The term "metagenome" is a much better one. This is the one I have used for the samples I already submitted to ENA. I had created an issue about this, so that it could be corrected to all the logsheets... See this. "unidentified" is a very general one and it's not true actually.

ok I see that, however that means we have metagenome and tax_id 256318 for the blanks and the actual samples for the ARMS. Just checking that this is OK?

@cpavloud
Copy link

Yeah, there is no reason for the blanks to have a different "tax_id" and "scientific_name". It's fine if everything is "metagenome".

The investigation type should be "metagenome", yes.

@kmexter
Copy link
Contributor Author

kmexter commented Sep 26, 2024

OK, @melanthia and @melinalou the ARMS template logsheet - which you can find on https://docs.google.com/spreadsheets/d/19YKWWezII-MLPPMYC3u9ELEwszw75U88nZwJ0vh5PRQ/edit?gid=1737828808#gid=1737828808 - is ready to be turned into station logsheets

The template has numerous changes in it that need to be transmitted to the other ones, and I suggest that the easiest way to do this is simply to copy the template into new ones with the names of the ARMS stations.
Now, there are already logsheets for all the stations in the googledrive https://drive.google.com/drive/folders/1rpHNzvrVoRKhFGbeeAH9hVeuDsHaZsyR but they are now wrong. I suggest you move those all to an "old" subfolder, so you still have them and then you create new ones from the new template in the main folder. Then you will have to go to the "old" ones and copy over the entries that are in there into the new logsheets. For most stations this is just a few new sample IDs in column 1 of the sampling tab.
TZS_UHels
Toralla_UVigo
Svalbald_IOPAN
ROSKOGO_SBR
Piran_Slovenia
PiEGetxo_PiE
Italy_UniBologna
GURR_UGalway
Gdnia_UGdansk
ARMS_Eilat_IUI
Denmark_AU
Crete_HCMR
Bodo_NU
BAS_UK

So it is not a lot of work. However, there are two stations with quite few entries in them
BelgianCoast_VLIZ
Koster_UGoth

Remember that you cannot just copy-paste, because we made changes to the observatory and sampling tab in the template that means you need to compared carefully the new rows for these 2 stations with the example entries in the template logsheet (the rows in yellow).

Once the new logsheets have been made and filled in the way I have described here, someone then needs to then add to those logsheets the information that already exists in PlutoF and the ARMS-MBON googlesheet. You EMOBON/HCMR guys will have to decide who that will be - you, Matthias, or the stations themselves. (You can tell them that until those logsheets are filled in, the ARMS data will not be part of the EMO BON collection :-D).

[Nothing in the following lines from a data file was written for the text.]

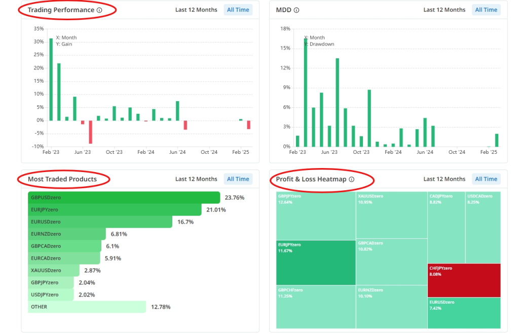This screenshot has height=334, width=519.
Task: Choose All Time in the MDD panel
Action: (x=486, y=10)
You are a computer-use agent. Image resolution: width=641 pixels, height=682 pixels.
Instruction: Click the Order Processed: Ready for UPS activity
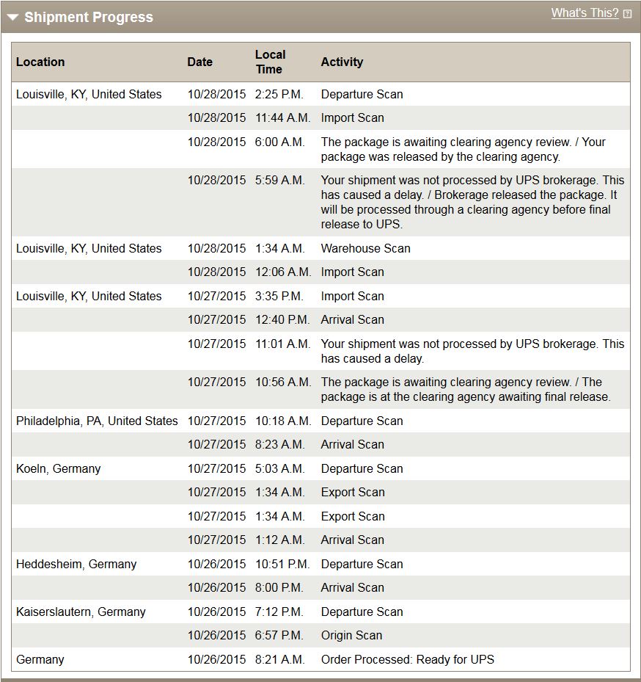[407, 659]
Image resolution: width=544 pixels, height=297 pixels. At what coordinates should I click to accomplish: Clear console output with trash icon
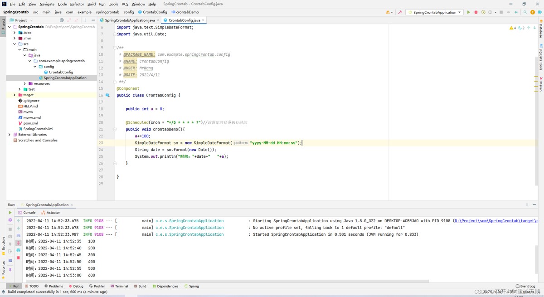[19, 258]
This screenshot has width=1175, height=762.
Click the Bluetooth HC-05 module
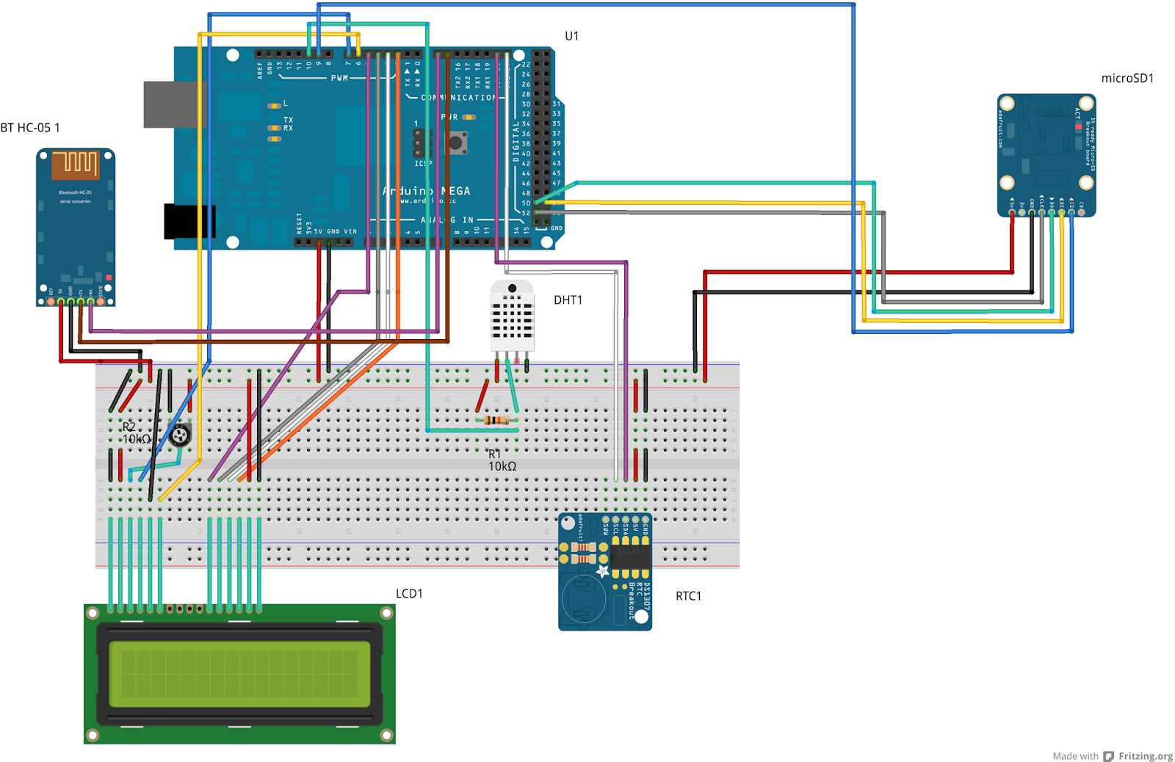pyautogui.click(x=76, y=228)
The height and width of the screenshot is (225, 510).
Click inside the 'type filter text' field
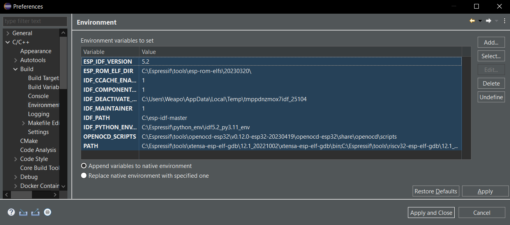(35, 21)
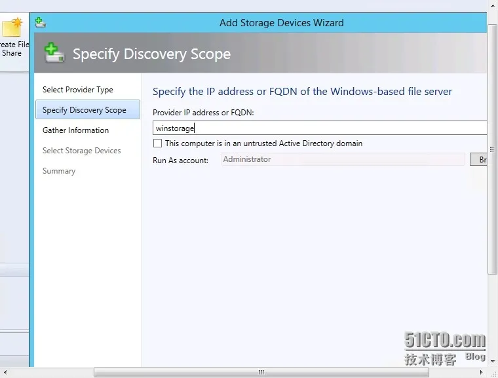The width and height of the screenshot is (498, 378).
Task: Select the Specify Discovery Scope step
Action: click(x=84, y=110)
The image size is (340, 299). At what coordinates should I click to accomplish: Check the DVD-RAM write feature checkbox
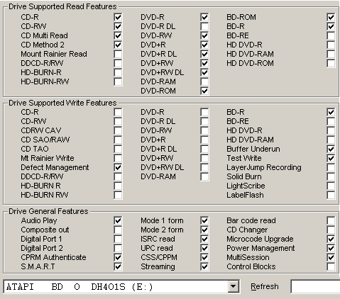[204, 176]
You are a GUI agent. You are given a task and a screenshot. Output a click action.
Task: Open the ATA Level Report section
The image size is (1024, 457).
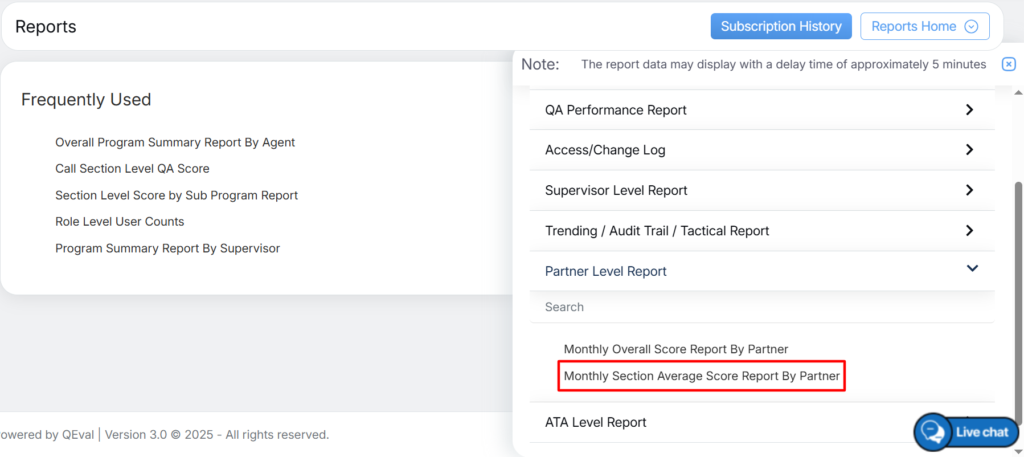pyautogui.click(x=595, y=422)
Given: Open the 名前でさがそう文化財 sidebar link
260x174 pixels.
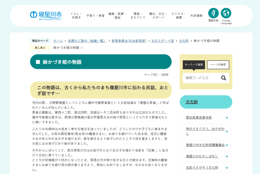Looking at the screenshot, I should click(x=202, y=168).
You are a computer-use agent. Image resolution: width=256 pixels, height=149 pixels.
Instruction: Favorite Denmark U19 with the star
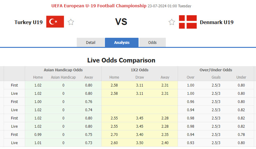click(x=172, y=22)
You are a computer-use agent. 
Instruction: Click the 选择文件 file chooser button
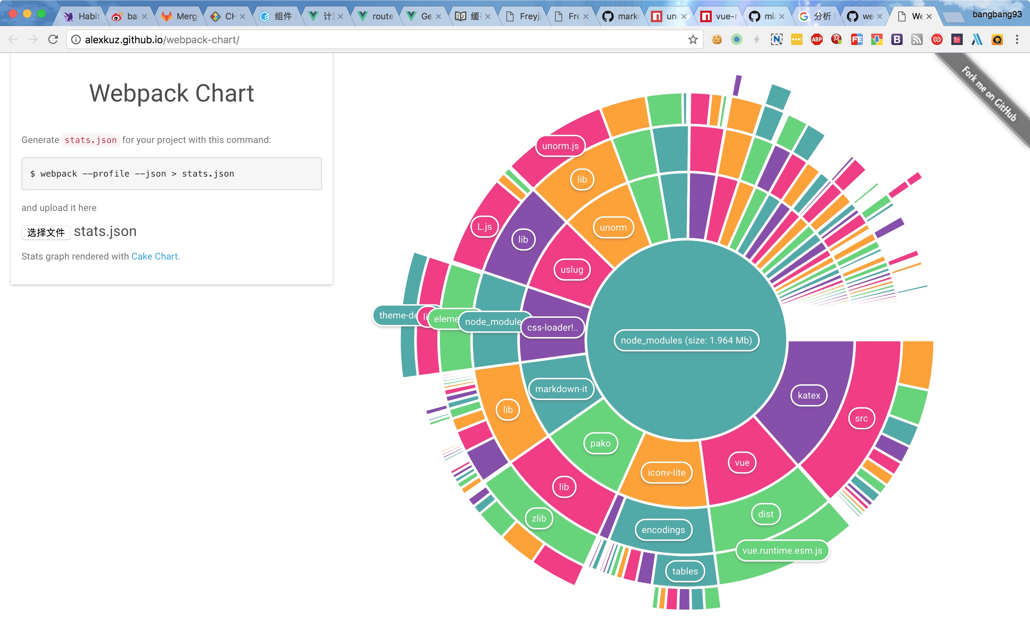pos(46,232)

Good luck!

@melinalou
Copy link

question:
if the extra entries in source_mat_id_orig seems like this "EMO BON Toralla JTA ARMS 210701 211009 SF (1)" do we need to convert it into "EMO_BON_Toralla_JTA_ARMS_210701_211009_SF_1" or we keep it as it is in the original format?

@kmexter
Copy link
Contributor Author

kmexter commented Sep 30, 2024

the original material sample ID needs to be kept, because presumably that is what is written on the sample labels. So do not change what is in source_mat_id_orig. The equation in source_mat_id should be sufficient to produce the correct sample ID, you should not have to do anything there except drag-and-drop the cell down to activate the equation

@melinalou
Copy link

ok thank you!

@melinalou
Copy link

All done, can you please confirm that they are correct?
I've made a folder with the old files and the others out of the folder are the new https://drive.google.com/drive/folders/1rpHNzvrVoRKhFGbeeAH9hVeuDsHaZsyR

@kmexter
Copy link
Contributor Author

kmexter commented Oct 4, 2024

I looked at them briefly as I don't have the time to check them all
Why is col O in green in all of them? Probably a copy-paste thing as it template one (which you should move out of the old folder so it is with the rest of the new ones)?
As with another issue raised, please also colour the mandatory columns (title row)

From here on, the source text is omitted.